EPs on frisbees: the art of promoting an indie record label

Sometimes, being a small player in an industry of giants has its advantages. Jack Clothier, co-founder of Alcopop! Records, speaks with us about his experiences running an independent record label.

By Isabella Hastings on 22/08/2019

Jack Clothier is founder of Alcopop! Records | iwoca

The digital age makes it easier than ever to listen to the gamut of music – from Dylan to drill. But, with just three record labels controlling as much as 80% of the music industry – Sony, Universal and Warner, known as ‘the Big Three’ – are we really hearing the true diversity of music?

Despite the near industry monopoly, independent record labels continue to work to unearth new artists and carve out scenes beyond the mainstream.

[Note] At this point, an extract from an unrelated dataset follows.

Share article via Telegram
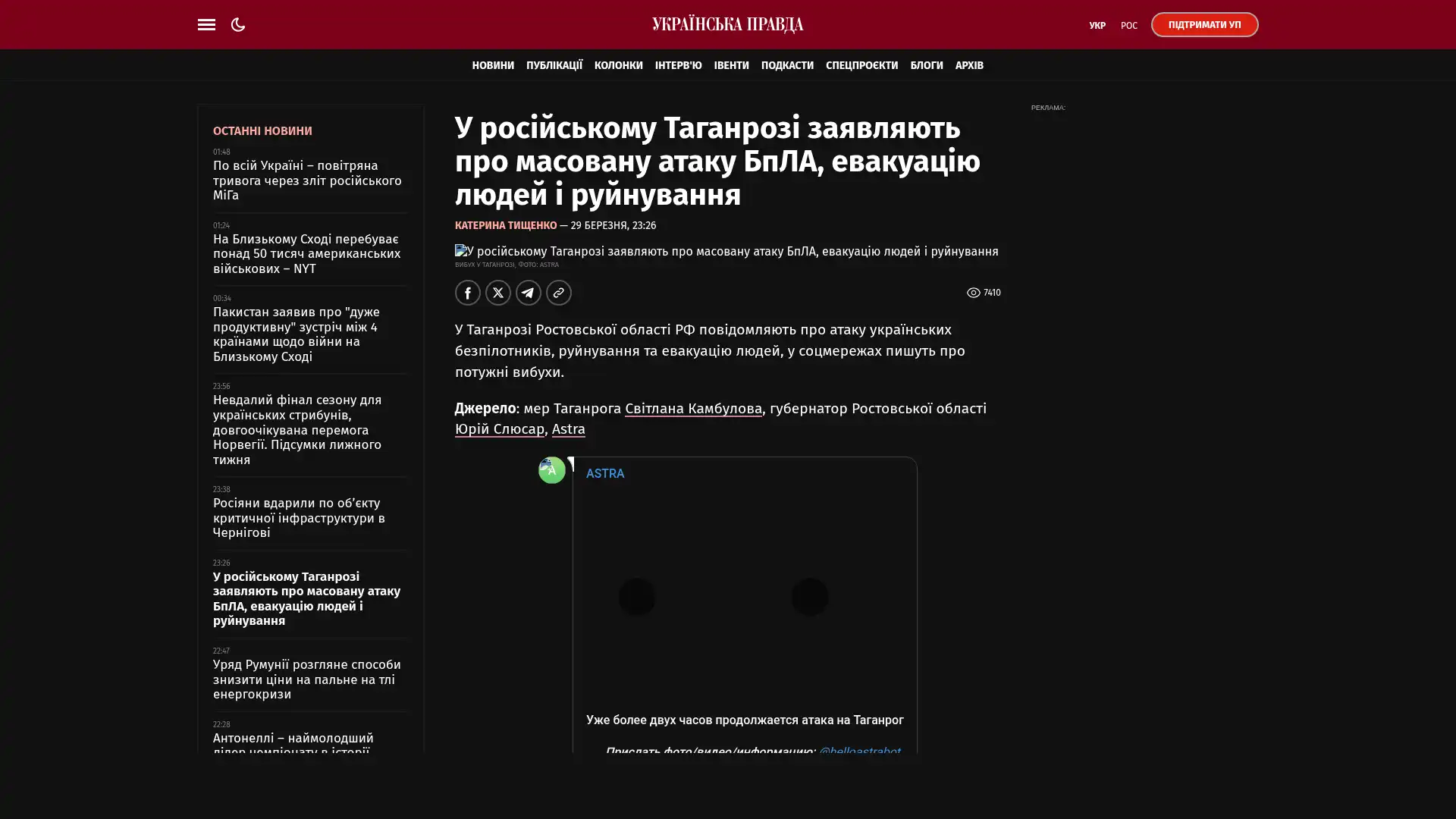Viewport: 1456px width, 819px height. pos(529,293)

We speak to the founder of one such label, Jack Clothier, co-founder of Alcopop! Records, to find out what it's like to be a small player in an industry controlled by giants.

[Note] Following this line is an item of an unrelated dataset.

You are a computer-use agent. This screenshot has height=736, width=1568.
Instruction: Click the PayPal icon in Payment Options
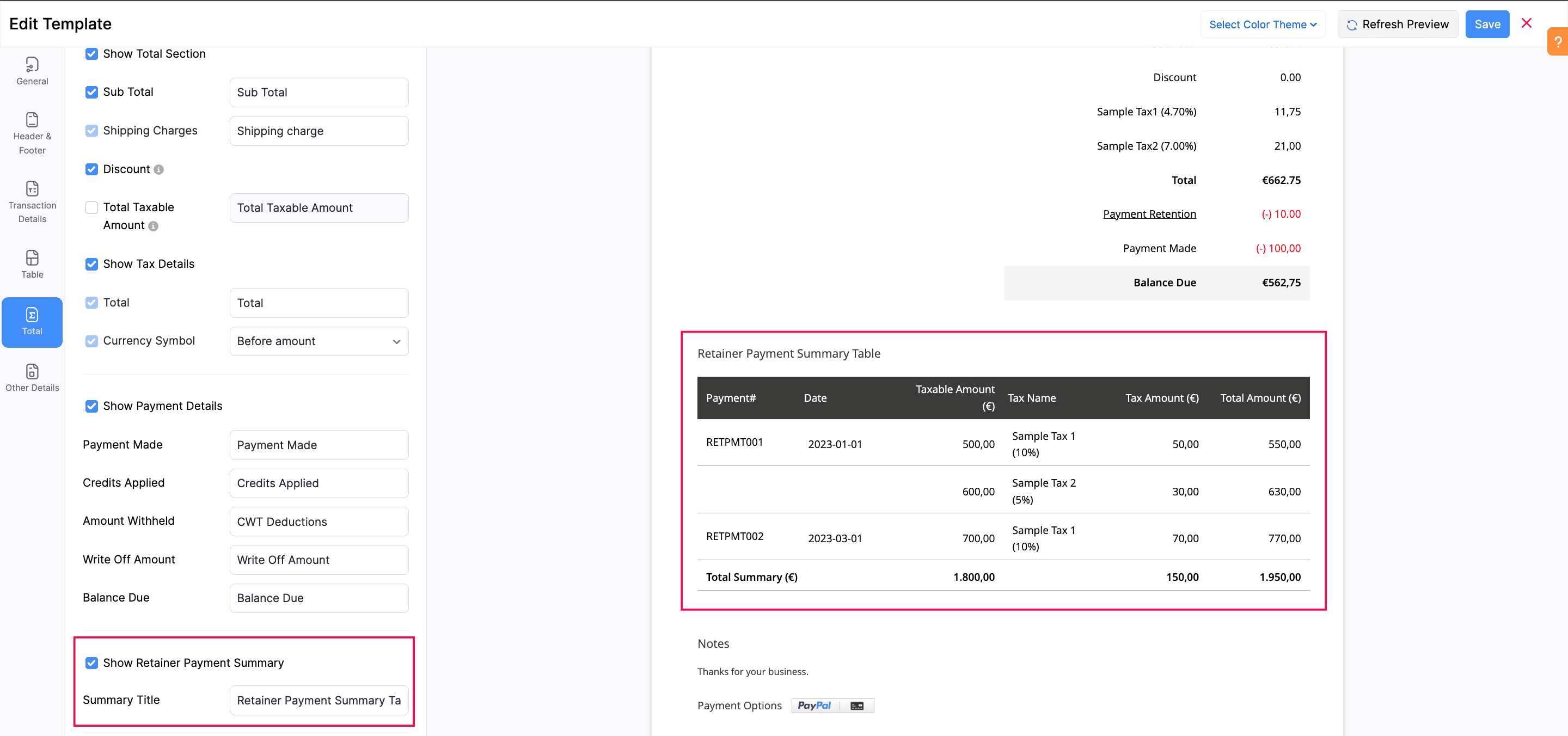pos(814,706)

Turning passion into progress

“It was definitely a passion project to start with,” says Clothier, who co-founded the label in 2006 with Kevin Douch. “So, when we won the Association of Independent Music Best Small Label Award a few years ago, we were a bit taken aback by it. We felt like we weren't actually the best small label, so we needed to be better at what we were doing to honour the award.”

Mainly focusing on guitar rock, Alcopop! has released music spanning punk, alt-rock and indie with bands hailing from around the UK, Ireland and the US. To generate buzz the label has explored using unorthodox formats for band releases, putting out singles and EPs on frisbees, watches, scarves and Minidisc.

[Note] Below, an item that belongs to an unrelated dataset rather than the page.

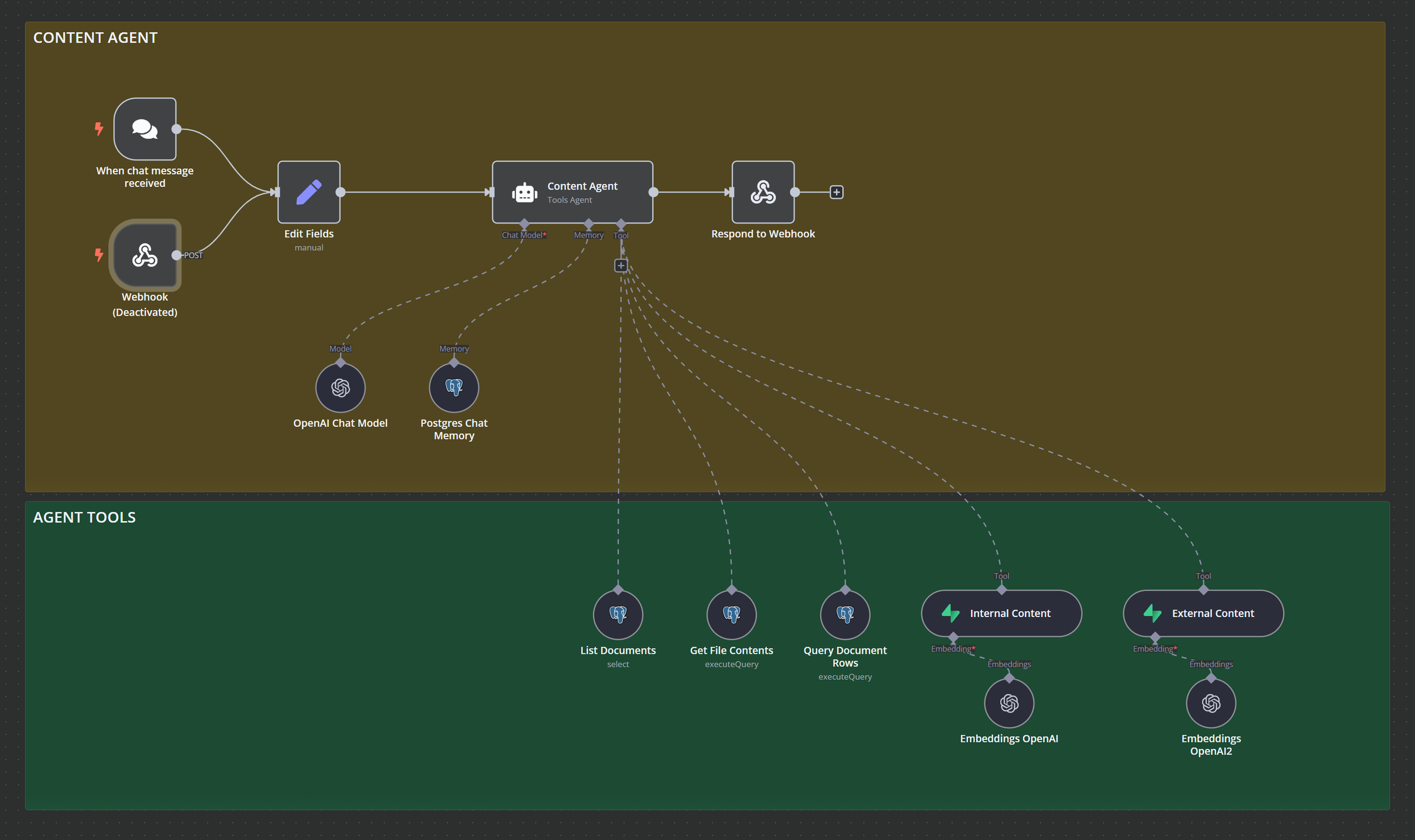Click plus button under Tool connector
Image resolution: width=1415 pixels, height=840 pixels.
(621, 265)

“We’ve never had big budgets to play with,” says Clothier. “So we often use creativity, rather than money, to do things that’ll reach beyond our very core audience.”

‘Creative’ is one way you could describe the move to buy the UKIP website in 2015, after a hacker cancelled the political party's site contract. Despite the site being recovered by UKIP, Alcopop! produced a vinyl of purely ambient noise – entitled The Wit and Wisdom of Nigel Farage 7” – to receive media attention.

Trusting your gut

A record label is largely defined by it's roster, and choosing the bands to get behind is more art than science, reckons Clothier.

“There’s a challenge in who we sign,” he says. “We want to find the bigger bands that’ll raise the label’s profile and increase sales, but we don’t want to lose track of supporting new and exciting bands. If someone’s music is really saying something important, even if I think it won’t make much money, I’ll find a way to get that music out there.”

As a result, indie labels like Alcopop! are uniquely placed to support the voices of those who struggle to find a platform through larger outlets.

“We use the small space that we have to open up opportunities for artists across the spectrum, with bands of all genders and all walks of life,” says Clothier. “We work with bands who we think are brilliant and progressive, and try to be forward-thinking by doing our part to create the world we want to see.”

Jack Clothier of Alcopop! Records

Investing in people, not the product

According to Clothier, establishing an artist and helping them grow goes beyond signing them and involves understanding each individual’s needs.

“I love the passion from the people involved in the music industry, but it can be mentally draining,” he says. “In this industry, you see people with mental health issues all the time, so it’s important to not push anyone.”

As a smaller label, Alcopop! has the ability to develop intimate relationships with each band, to get to know which conditions help them operate at their best, and to work with them to foster a healthy and sustainable working relationship.

“We’re building a family here,” says Clothier.

Embracing the competition

Independent labels have always competed against larger outfits, but as making and distribiuting music has become democratised thanks to new technology, bands are beginning to produce themselves and are increasingly opting to work without the help of record labels altogether.

“Twenty years ago every band had a label, now that’s definitely not the case,” says Clothier. “It makes us reconsider what we’re bringing to the party so that when we’re speaking with a band, we can crystallise the benefits that they’ll get from working with us. At the end of the day, it’s a positive thing. It stops us from resting on our laurels, and makes us think about what we can do for our bands.”

This eagerness to adapt is crucial for the ongoing success of indie record labels and an important skill for all small businesses.

“That's the thing that excites me about the music industry,” says Clothier, “it’s just so unpredictable.”